Selling alcohol below the MUP is a criminal offence under both laws.
In Scotland, MUP is dealt with as a mandatory licensing condition. Breaches carry a further risk of being issued with a “section 14 notice” giving retailers a specified time in which to resolve the breach. Failure to do so can result in premises licences being reviewed and potentially revoked.
In Wales, retailers in breach of MUP may be issued with a Fixed Penalty Notice which is currently set at £200. If such a notice is not complied with, then local authorities have powers to proceed with convictions, or to “take any other steps” with a view to reducing the incidence of offences- which may include licence reviews.
Practical steps for retailers
To ensure compliance, retailers will need to carefully review their pricing structures and upcoming promotions. In particular, care should be taken to ensure that special offers run in England are not replicated in Wales and Scotland without being reviewed in light of MUP. Current or future stock with prices printed on packaging must also be assessed, and the packaging covered or removed in order not to violate the rules or mislead the public. Wholesalers that sell both to trade and the public must give special attention to their pricing structures and systems to avoid breaching MUP. If a dual pricing system is used then robust due diligence will be required to prove compliance.
MUP in England?
Whilst there are no plans as yet to introduce a similar policy in England, Public Health England has confirmed that it will undertake a review of alcohol strategy and assess whether there is a case for introducing MUP.

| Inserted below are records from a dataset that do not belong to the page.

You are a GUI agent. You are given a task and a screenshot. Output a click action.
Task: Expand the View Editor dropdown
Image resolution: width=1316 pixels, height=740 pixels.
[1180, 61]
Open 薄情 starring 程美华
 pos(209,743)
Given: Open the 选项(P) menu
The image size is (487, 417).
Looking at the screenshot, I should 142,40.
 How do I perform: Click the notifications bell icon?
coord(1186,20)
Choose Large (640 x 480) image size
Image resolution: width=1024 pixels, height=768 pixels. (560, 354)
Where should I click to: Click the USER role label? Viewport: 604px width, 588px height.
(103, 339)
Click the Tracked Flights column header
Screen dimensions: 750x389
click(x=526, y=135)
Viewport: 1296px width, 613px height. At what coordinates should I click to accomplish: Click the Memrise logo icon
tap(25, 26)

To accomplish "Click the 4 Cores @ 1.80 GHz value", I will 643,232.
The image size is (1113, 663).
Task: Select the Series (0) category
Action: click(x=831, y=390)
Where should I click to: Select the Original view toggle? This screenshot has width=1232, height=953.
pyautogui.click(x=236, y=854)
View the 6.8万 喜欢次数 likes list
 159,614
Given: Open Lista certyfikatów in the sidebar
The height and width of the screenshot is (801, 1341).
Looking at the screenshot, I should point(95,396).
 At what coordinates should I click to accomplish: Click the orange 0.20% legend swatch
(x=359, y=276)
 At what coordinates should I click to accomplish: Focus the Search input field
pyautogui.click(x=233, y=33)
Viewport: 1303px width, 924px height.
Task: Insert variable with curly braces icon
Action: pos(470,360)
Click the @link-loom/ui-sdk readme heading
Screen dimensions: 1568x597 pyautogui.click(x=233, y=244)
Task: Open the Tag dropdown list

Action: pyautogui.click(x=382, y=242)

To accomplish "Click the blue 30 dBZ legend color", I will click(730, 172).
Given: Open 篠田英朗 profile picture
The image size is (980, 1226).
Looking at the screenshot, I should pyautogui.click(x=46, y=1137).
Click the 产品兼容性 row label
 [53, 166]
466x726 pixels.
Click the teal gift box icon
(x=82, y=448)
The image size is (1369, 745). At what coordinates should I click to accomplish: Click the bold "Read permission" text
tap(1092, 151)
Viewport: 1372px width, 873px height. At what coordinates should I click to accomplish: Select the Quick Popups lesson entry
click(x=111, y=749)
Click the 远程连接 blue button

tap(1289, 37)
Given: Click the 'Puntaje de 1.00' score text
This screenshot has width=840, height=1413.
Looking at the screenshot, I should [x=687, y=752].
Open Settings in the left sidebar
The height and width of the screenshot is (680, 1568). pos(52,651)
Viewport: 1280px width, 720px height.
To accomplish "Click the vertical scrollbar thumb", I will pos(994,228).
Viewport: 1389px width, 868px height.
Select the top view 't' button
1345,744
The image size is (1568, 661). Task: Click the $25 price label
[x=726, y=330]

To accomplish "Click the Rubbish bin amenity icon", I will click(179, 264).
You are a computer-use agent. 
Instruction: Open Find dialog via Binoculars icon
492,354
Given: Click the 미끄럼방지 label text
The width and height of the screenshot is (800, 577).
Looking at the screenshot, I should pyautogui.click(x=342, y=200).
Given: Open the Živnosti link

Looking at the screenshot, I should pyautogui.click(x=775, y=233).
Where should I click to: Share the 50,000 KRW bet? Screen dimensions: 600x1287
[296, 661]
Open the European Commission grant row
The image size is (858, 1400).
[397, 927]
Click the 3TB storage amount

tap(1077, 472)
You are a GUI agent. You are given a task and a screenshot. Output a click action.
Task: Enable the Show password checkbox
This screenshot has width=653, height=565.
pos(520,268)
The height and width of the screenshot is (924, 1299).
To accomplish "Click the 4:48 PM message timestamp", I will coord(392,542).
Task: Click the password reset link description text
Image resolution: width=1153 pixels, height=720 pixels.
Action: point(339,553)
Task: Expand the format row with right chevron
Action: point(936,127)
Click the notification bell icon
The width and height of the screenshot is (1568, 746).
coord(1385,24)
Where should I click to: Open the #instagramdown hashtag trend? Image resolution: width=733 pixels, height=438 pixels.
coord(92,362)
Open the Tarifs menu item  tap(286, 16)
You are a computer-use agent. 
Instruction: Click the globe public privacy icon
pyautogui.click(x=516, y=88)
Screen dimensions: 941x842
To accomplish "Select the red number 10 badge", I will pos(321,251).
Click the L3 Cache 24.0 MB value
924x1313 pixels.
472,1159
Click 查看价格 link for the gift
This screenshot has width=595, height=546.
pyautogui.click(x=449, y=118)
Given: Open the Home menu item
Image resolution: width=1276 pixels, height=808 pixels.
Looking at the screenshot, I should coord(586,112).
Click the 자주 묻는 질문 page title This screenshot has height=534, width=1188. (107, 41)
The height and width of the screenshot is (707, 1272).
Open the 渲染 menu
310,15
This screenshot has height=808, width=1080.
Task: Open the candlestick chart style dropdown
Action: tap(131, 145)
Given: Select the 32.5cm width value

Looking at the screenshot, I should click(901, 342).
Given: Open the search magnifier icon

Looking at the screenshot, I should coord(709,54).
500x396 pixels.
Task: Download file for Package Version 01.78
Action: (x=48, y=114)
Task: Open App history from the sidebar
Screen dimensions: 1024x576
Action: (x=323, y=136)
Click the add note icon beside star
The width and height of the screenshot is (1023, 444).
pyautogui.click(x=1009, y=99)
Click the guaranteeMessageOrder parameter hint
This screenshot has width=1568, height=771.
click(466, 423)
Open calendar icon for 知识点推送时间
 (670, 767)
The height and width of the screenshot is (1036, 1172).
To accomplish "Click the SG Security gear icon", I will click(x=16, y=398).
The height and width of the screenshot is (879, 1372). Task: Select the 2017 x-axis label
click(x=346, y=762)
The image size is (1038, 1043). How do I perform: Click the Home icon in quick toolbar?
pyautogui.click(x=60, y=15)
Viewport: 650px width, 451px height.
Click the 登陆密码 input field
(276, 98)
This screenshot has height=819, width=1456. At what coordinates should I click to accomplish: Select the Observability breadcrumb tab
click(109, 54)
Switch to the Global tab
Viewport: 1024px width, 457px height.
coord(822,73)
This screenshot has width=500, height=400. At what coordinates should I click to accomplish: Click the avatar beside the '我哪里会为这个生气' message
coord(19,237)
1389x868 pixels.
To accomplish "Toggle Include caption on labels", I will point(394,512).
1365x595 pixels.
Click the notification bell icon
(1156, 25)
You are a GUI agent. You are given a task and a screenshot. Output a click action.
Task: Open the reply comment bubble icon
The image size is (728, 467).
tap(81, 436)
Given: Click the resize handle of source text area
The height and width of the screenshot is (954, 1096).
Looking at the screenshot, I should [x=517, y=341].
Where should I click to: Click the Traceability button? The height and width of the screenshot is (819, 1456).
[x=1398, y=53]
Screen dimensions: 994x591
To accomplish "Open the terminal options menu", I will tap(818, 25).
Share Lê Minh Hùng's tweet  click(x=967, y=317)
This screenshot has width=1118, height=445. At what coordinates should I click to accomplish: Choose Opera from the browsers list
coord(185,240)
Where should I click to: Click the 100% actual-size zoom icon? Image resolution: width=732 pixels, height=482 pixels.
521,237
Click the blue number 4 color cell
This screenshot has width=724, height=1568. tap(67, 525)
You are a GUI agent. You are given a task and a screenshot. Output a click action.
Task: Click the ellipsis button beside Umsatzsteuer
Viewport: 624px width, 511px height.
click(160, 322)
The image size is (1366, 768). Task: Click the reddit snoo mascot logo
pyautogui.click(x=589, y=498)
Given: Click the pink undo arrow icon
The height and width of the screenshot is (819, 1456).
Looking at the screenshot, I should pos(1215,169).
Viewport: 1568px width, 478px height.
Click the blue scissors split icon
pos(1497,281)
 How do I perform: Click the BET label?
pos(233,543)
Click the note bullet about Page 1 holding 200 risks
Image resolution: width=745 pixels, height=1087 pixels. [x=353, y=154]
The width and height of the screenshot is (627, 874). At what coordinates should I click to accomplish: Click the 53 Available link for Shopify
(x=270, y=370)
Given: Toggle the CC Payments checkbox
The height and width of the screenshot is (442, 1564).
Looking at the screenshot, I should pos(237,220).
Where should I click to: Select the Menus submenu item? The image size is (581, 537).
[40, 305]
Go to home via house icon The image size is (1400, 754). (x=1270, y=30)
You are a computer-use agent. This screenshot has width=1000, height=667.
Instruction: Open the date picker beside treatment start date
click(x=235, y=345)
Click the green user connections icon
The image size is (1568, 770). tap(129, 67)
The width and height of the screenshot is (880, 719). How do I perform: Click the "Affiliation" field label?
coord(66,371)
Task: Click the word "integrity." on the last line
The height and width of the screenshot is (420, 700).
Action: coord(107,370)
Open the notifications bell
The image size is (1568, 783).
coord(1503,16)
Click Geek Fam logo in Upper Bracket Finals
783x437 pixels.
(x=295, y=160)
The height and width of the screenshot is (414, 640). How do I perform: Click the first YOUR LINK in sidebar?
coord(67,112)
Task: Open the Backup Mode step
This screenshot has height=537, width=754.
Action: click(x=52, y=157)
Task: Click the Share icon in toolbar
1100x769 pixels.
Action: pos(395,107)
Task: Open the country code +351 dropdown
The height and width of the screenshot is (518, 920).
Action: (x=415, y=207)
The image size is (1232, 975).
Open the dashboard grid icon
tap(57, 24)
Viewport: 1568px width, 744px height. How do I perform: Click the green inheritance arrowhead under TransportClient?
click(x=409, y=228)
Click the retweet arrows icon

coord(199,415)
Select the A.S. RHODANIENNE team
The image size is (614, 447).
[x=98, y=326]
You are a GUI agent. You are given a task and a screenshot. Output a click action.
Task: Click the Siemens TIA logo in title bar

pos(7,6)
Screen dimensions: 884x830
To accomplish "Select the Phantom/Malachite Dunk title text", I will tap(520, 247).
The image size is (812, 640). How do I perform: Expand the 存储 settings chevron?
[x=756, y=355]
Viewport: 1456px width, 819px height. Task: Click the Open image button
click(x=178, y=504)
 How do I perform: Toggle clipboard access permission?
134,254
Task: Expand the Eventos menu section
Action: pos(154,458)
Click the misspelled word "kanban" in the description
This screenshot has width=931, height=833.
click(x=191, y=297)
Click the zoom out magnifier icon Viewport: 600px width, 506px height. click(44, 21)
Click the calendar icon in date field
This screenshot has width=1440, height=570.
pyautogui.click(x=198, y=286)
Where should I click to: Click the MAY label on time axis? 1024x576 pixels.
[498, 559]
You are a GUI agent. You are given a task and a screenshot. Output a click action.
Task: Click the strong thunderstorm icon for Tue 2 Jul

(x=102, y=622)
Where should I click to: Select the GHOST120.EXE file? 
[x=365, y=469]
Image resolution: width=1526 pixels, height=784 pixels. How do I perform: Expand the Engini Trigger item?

Retailers already compliant with Scottish MUP should be able to replicate systems to meet the requirements of Welsh MUP. The key uncertainty appears to be the impact this new law will have on sales for Welsh retailers operating near the border and English retailers on the other side. There have been reports in Scotland of consumers crossing the border in vans to purchase cheaper drinks, and in the more densely populated Welsh border this problem may become intensified.
The Welsh government however is confident that minimum unit pricing will target and reduce the amount of alcohol being consumed by hazardous and harmful drinkers, while having minimal impact on moderate drinkers.